TASK TO CARRY OUT: Please copy exactly the line containing "Task: Click the Length column header" and every line after it, through the last line of the records below, leaving out all pictures.

Stored items from a collection
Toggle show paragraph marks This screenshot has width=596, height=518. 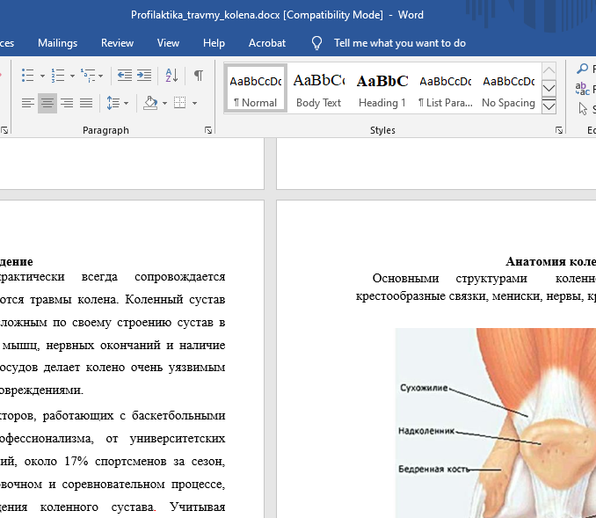pos(199,76)
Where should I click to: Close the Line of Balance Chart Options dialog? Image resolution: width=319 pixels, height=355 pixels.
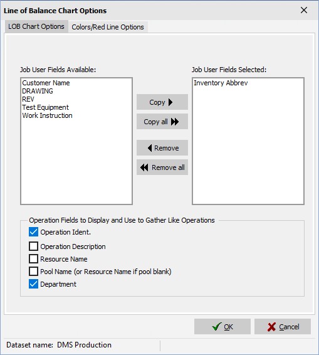click(x=304, y=10)
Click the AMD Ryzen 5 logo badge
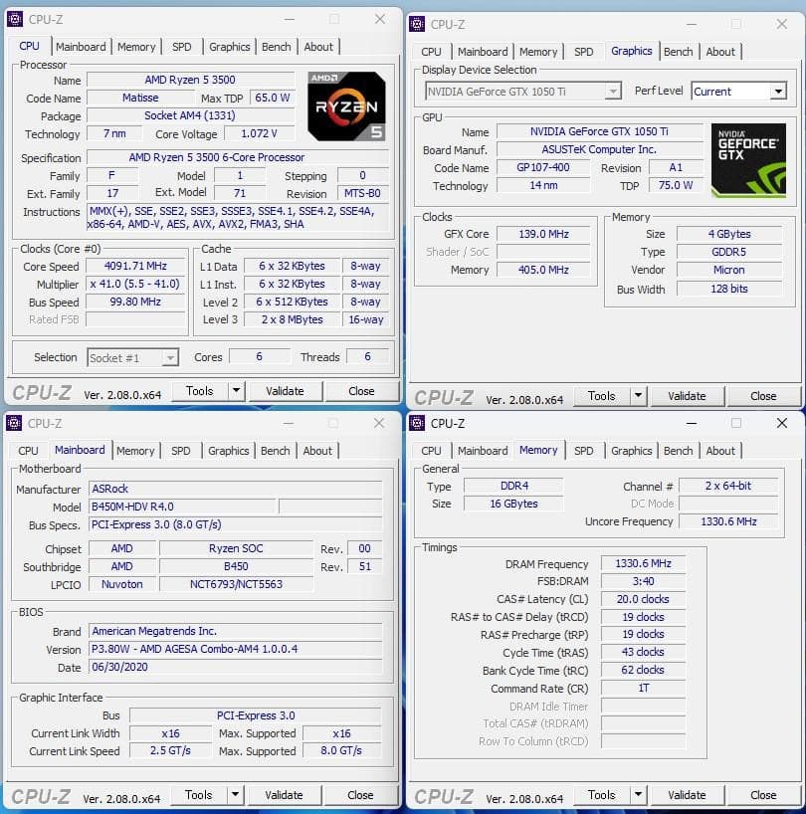Image resolution: width=806 pixels, height=814 pixels. point(344,104)
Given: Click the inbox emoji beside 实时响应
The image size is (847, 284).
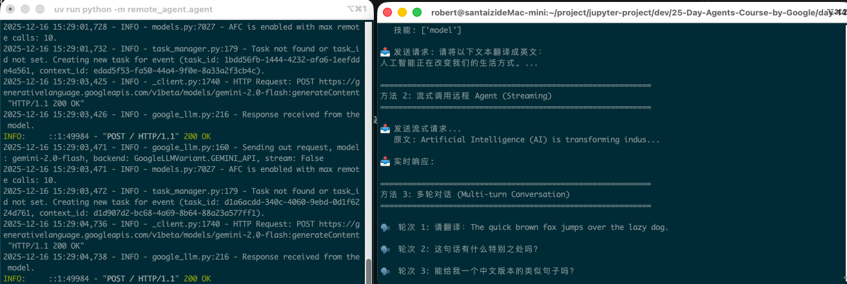Looking at the screenshot, I should 385,161.
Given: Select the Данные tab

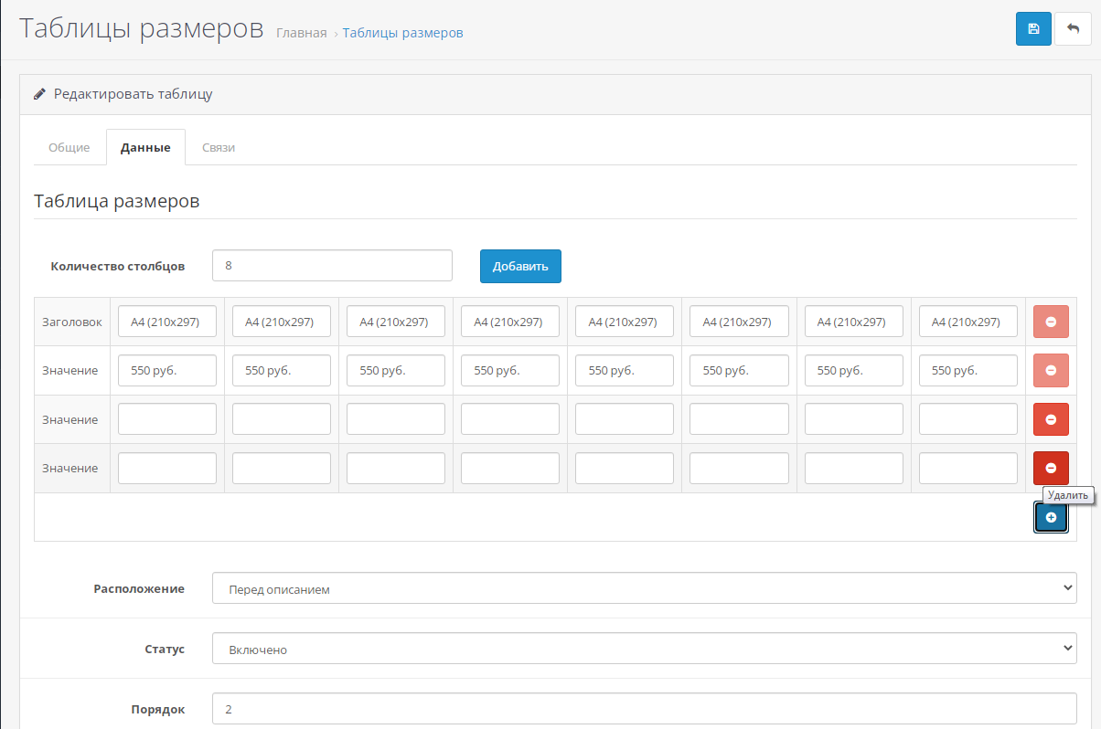Looking at the screenshot, I should click(145, 147).
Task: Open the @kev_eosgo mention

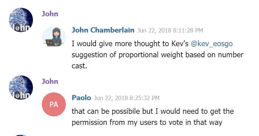Action: tap(212, 44)
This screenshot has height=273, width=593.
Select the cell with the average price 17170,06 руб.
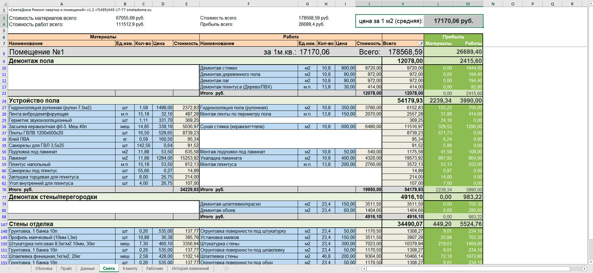point(453,21)
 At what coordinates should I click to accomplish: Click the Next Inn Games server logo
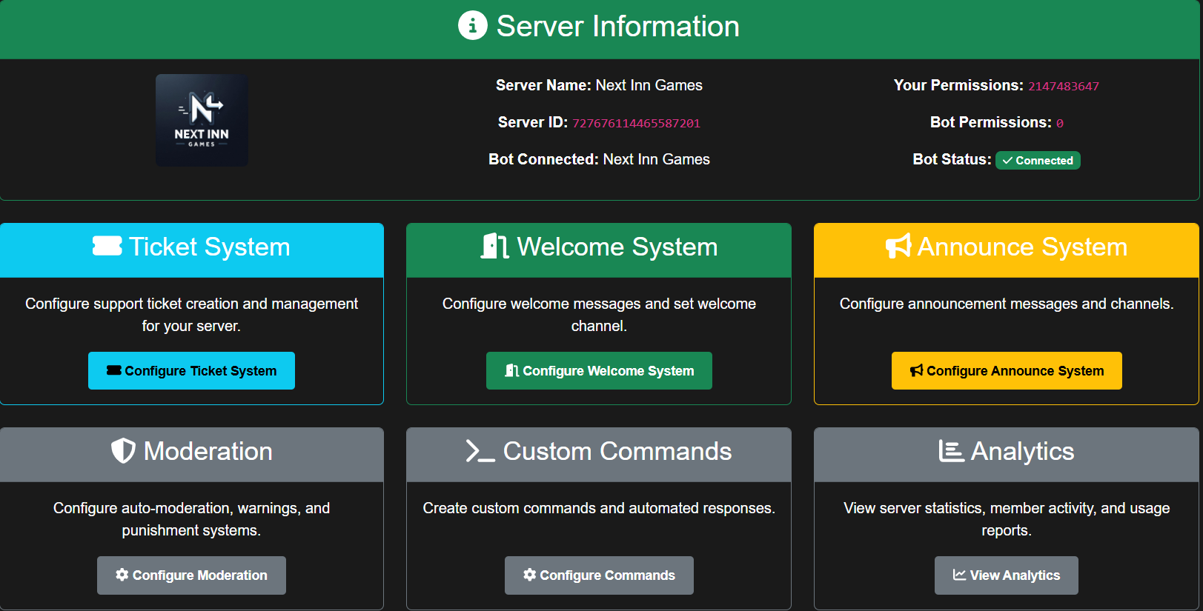[x=202, y=120]
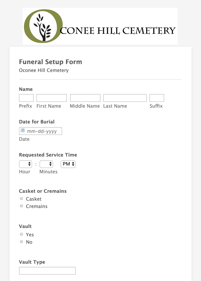Choose Yes for Vault

click(21, 234)
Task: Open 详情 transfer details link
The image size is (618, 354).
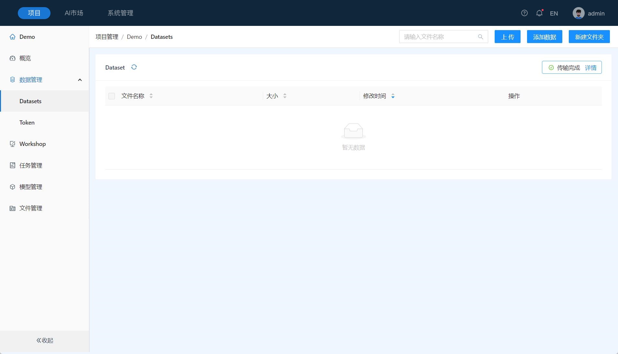Action: [590, 68]
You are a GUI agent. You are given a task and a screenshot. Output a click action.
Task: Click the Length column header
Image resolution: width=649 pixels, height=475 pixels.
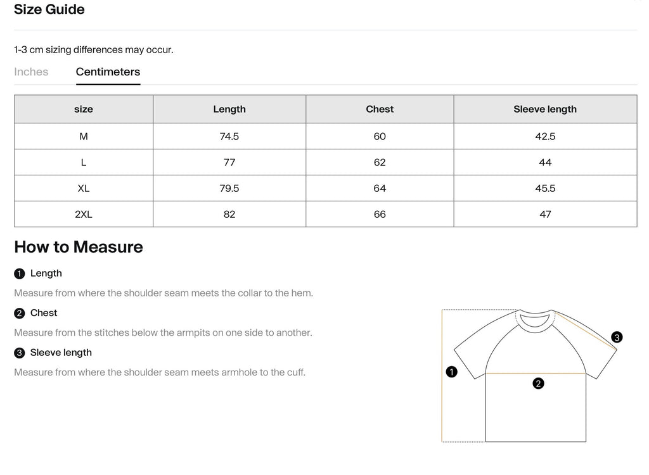coord(229,109)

ANSWER AREA:
Task: Click the Length column header
Image resolution: width=649 pixels, height=475 pixels.
coord(229,109)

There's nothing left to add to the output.